→ Exercise requirements:
[1] According to the passage on IoT chip security, what countermeasures make MIPS M-Class CPUs tamper resistant?
[2] Write the next paragraph of the passage on IoT chip security, continuing from its last sentence.

→ Text passage:
*****

Private keys consist of a set of addresses of OTP (One Time Programmable) memory which can be programmed with keys for encryption, authentication and device identifier. The memory needs to be configured on-chip so that:
- OTP is not accessible via external pins of the IoT SoC device
- OTP memory contents may be encrypted
- OTP memory contents are accessible only by ‘trusted processes’ running on the application processor
Simple Power Analysis (SPA), Differential Power Analysis2 (DPA), and High Order Differential Power Analysis are techniques whereby analysis of the power and other electrical emissions from a semiconductor device can provide information about the encryption techniques and codes used. These emitted signals are a point of attack that require countermeasures. These attacks are addressed to the CPU and associated hardware that runs encryption and decryption. MIPS M-Class CPUs are tamper resistant by implementing the following countermeasures including user-defined scrambling of the cache memory address and data and injection of random pipeline stalls.

*****

→ Input data:
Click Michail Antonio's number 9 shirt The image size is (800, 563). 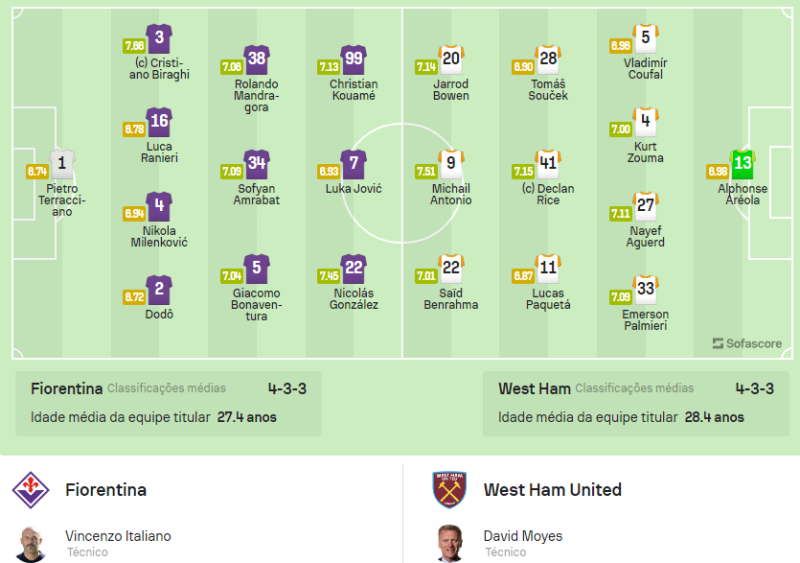click(x=451, y=165)
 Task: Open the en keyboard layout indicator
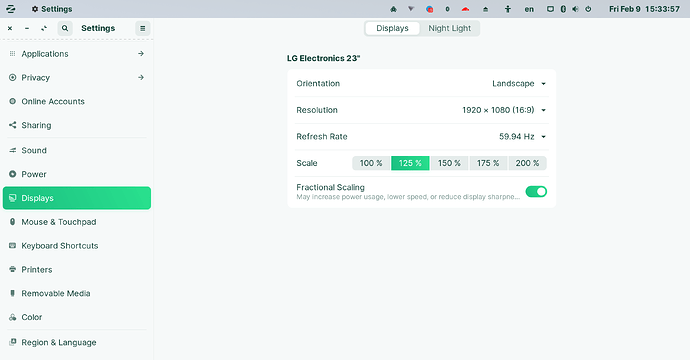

*****

→ Answers to this exercise:
[1] User-defined scrambling of the cache memory address and data, and injection of random pipeline stalls.

[2]
Access control of secure resources
In an IoT system where a device is sending proprietary data or is engaged in commerce, the software processes running on the device are required to have secure access to peripherals and memory. This is needed to maintain security and to ensure malware cannot access the same information in memory or on peripherals as may be required by the secure processes. Consider the following example where a medical device may measure certain data on an individual, where such data is controlled by the HIPAA laws in the United States. Also this example assumes that a second process is running that is communicating with a medical insurance company to validate insurance. In this case there may be multiple processes running on the CPU, but there are two processes running that are required to be secure and isolated. In this type of situation, virtualization is required in order to isolate the hardware resources committed to each of the secured processes running on the CPU, as illustrated in Figure 4. MIPS processors support hardware virtualization.
Figure 4: Benefits of virtualization
DMA transfers to memory in a secure IoT device must be encrypted. The DMA engine and associated peripherals and memory should be encapsulated with in an encryption boundary so that any transfers into or out of the memory boundary will be encrypted or decrypted respectively.
CPU processing performance requirements
Architectural considerations for the CPU performance for an IoT device will depend on the scope of what the CPU needs to do, as well as hardware security provisions contained within the hardware of the CPU. For example, for an embedded controller IoT sensor hub system, the following performance requirements would be required.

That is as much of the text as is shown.